The Myth of Success
The Myth of Success
We’ve been sold a lie - that life is about getting somewhere.
We grow up with the all-pervasive belief that there’s a place to reach - a version of ourselves waiting at the end of effort, healing, or success.
We’re told that if we work hard enough, evolve fast enough, or heal ourselves, we’ll finally arrive: whole, complete, at peace.
But what if that story isn’t true?
What if there is nowhere to arrive to - no summit to attain, no destination, no moment where it all finally makes sense?
So then, what are we actually doing here?
What is the point of all this striving, all this searching, all this effort to make meaning?
I believe these aren’t questions to be solved by the mind. They are invitations - openings into something deeper, more mysterious, more alive. The moment we stop trying to think our way towards meaning, we begin to feel life moving through us again.
Most of us, at some point, experience a sense of purpose - a subtle magnetic hum beneath the noise of our doing. We can’t explain it, but we know it’s there: that unmistakable current that whispers, There’s something here for you.
It doesn’t come from cognition. It rises from the body - from the same wellspring our breath, our desire, and our aliveness flow from.
The Body as Portal
Our bodies are not barriers to enlightenment - they are the portal.
The body doesn’t lie, doesn’t perform, doesn’t pretend to have arrived.
When we pay attention, we can feel it: that exquisite shimmer beneath the surface, that thrumming aliveness that says, Yes - this. The mind might still be uncertain, but the body already knows.
The experiences that make us feel most alive - expanded, grounded, vibrant - are not accidents. They are messages from our deeper intelligence, the one that speaks in sensation rather than words.
Self-actualisation isn’t something we figure out. It’s something we remember - by listening to the language of the body, to that sacred hum that tells us when we are in alignment with life itself.
The Betrayal We’re Taught
Since the age of Descartes, we’ve been conditioned to revere Reason as the most trustworthy guide - and in doing so, we’ve learned to betray a deeper intelligence.
To override the body’s signals.
To silence our intuition.
To numb what hurts instead of listening to what it’s trying to reveal.
We learn early that the mind is master and the body is unreliable - too emotional, too instinctive, too much. We learn to perform “okayness”, to power through, to separate the spiritual from the physical as though they belong to different worlds.
And this betrayal hurts. It fragments us. It leaves us living from the neck up - disconnected from the ground of our being, from the quiet pulse of something larger moving through us.

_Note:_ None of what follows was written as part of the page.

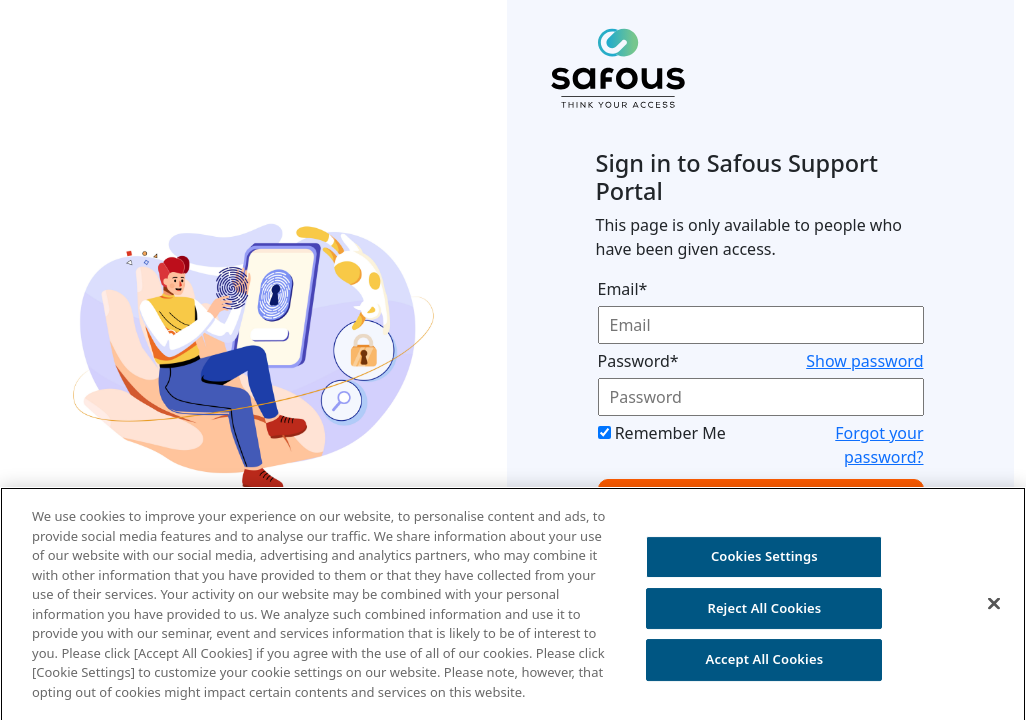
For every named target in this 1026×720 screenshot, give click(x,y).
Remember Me (670, 433)
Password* (638, 361)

This is the pain so many of us carry without language: the ache of having abandoned our own inner compass. The sorrow of feeling cut off from the sacred intelligence that lives inside our cells, our breath, our bones.
The Art of Being
I believe this is the real work: finding our way back to being fully alive.
Not striving toward some imagined destination, but learning how to live life as the ultimate creative act.
And like all art, it is simple - but not easy. Every artist knows that the work is in the showing up. The surrender to presence. The willingness to meet the blank canvas - or the next breath - as if for the first time. To let what wants to move through us find its form, without demanding that it make sense.
To move with awareness rather than control.
To let desire - not duty - be the current that carries us.
To let the body lead us back into connection with all that is.
When we stop chasing wholeness and start practicing it, every breath becomes a reminder that we are exactly - and exquisitely - where we need to be. Every sensation becomes information. Every surrender becomes a doorway.
The point is not to arrive.
The point is to be here - fully, courageously, tenderly - allowing life to move through us, shaping and reshaping us into ever-deeper expressions of what we already are.
How Do We Learn to Live This Way?
I don’t think there’s a single path. Each of us must find our own rhythm - our own way back into relationship with the intelligence that moves us.
In my experience, the learning doesn’t happen in grand revelations. It happens in the tiny, ordinary, choices we make every day. In what we give our attention to. In how we come back to ourselves, again and again.
Whatever we focus on grows.
So we start small - with practices that root us in the body, that awaken our creativity, that deepen self-awareness. With moments that bring us back into connection: with our breath, with our senses, with the people and places that remind us we belong to something larger.
These simple choices - to pause, to listen, to create, to connect - are how we practice the art of being.
And over time, they return us to what we in fact already know: that there was never anywhere to get to, only an eternal unfolding.